Exercise: From the data, return each line holding the word "scrollbar".

Given data:
+++++
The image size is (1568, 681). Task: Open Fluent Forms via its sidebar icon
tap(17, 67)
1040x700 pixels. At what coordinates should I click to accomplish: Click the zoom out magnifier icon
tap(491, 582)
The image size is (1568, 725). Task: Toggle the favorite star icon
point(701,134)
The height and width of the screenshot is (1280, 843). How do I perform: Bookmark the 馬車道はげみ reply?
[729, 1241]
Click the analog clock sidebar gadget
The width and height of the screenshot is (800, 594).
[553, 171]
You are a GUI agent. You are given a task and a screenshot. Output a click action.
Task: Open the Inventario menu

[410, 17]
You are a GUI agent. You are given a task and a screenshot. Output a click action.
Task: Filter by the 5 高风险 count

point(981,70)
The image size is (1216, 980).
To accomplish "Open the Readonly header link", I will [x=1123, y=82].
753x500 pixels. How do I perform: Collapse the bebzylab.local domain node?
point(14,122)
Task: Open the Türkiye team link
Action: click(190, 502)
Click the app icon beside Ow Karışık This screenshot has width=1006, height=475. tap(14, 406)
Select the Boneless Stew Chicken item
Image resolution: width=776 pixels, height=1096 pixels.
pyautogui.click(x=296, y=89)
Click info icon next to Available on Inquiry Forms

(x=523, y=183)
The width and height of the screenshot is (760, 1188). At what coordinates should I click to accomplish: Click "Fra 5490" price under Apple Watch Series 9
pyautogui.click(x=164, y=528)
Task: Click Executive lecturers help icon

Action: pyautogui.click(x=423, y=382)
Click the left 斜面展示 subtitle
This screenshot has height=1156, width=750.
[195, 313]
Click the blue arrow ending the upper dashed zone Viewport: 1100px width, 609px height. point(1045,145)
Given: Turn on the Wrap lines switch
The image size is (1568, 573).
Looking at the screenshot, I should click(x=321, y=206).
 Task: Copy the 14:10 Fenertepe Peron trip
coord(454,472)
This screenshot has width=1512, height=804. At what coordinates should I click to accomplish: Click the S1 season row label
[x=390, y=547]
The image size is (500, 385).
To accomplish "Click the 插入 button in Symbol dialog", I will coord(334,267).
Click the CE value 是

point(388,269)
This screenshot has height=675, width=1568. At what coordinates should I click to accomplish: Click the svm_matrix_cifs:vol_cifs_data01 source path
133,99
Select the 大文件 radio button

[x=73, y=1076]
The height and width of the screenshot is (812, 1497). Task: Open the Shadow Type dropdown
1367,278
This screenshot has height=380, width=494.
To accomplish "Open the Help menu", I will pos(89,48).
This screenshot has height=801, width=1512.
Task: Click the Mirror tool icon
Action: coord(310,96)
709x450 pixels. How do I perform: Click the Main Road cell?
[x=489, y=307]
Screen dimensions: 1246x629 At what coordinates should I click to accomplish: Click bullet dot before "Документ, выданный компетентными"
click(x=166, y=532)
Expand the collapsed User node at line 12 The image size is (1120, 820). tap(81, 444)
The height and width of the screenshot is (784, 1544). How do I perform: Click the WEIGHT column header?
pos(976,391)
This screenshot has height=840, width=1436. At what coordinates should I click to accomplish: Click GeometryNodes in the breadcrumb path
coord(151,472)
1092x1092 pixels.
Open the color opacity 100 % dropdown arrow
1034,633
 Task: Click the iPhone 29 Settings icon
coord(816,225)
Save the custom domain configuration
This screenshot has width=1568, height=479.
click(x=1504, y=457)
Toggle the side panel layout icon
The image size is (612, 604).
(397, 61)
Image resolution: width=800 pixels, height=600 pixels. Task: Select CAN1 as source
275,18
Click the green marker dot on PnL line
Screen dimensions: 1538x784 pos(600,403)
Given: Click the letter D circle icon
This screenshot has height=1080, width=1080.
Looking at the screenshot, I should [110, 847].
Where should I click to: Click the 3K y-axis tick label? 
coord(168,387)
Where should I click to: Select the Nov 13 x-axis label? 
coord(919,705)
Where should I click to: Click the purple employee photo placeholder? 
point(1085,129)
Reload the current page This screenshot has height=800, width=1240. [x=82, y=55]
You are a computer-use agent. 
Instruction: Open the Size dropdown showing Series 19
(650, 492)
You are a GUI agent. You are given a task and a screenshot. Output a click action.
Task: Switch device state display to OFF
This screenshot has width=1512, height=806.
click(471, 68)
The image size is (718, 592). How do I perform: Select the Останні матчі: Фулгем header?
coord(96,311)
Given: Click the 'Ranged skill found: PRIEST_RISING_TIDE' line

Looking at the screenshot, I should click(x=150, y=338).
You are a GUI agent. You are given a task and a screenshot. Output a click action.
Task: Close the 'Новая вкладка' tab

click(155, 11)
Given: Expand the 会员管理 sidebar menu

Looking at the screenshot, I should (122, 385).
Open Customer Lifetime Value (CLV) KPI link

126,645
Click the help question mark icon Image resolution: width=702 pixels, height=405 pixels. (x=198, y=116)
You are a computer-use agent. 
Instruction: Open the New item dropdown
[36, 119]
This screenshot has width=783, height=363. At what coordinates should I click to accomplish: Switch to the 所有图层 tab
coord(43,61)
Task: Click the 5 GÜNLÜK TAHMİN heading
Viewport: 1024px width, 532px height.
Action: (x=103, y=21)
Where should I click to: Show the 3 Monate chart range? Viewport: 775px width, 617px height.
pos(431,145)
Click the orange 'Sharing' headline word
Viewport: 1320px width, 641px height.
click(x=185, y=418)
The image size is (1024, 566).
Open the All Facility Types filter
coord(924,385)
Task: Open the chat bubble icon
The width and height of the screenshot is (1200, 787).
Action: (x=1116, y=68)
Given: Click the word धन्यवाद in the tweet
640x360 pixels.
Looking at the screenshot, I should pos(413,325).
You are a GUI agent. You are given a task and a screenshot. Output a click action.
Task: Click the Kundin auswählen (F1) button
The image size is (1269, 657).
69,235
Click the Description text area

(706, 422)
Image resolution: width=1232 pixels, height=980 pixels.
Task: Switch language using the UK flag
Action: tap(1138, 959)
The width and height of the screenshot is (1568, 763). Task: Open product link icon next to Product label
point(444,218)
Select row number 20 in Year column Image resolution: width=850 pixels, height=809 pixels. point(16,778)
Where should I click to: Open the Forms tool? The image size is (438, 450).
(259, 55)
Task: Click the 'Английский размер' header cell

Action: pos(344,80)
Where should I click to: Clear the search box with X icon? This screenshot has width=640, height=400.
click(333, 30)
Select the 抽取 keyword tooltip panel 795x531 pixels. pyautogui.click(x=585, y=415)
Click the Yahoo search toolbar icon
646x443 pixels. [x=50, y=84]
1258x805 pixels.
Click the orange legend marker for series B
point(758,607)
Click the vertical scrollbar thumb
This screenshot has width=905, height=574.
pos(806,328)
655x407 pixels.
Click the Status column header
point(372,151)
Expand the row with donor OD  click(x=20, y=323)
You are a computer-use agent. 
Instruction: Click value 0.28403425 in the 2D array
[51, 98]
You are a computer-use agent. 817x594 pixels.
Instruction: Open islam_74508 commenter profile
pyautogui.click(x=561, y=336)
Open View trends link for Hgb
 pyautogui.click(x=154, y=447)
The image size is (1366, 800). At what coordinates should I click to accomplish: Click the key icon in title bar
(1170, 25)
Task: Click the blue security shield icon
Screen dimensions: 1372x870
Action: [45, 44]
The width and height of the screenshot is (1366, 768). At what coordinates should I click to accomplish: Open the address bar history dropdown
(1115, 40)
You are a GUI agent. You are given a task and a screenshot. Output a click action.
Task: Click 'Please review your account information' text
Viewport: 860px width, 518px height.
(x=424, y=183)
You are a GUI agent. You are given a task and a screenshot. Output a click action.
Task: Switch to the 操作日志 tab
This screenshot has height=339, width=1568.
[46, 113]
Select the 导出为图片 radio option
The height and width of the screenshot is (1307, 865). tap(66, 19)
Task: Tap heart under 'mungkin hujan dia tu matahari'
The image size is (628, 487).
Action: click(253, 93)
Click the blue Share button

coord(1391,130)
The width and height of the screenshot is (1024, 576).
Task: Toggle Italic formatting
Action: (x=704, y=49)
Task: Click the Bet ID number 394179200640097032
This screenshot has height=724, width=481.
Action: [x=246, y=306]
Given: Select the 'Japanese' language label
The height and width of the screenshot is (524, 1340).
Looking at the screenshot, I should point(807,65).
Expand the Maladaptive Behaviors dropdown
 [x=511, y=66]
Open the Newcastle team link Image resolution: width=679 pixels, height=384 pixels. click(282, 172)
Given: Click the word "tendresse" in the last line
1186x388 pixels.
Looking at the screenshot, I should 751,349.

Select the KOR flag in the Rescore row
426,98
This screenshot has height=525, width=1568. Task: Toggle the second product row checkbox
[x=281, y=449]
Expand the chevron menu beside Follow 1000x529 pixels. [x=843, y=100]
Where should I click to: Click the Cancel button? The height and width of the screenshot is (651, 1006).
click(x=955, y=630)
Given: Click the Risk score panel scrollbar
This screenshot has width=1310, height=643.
+++++
Response to this exercise:
Click the vertical scrollbar thumb
Given: Click the Risk score panel scrollbar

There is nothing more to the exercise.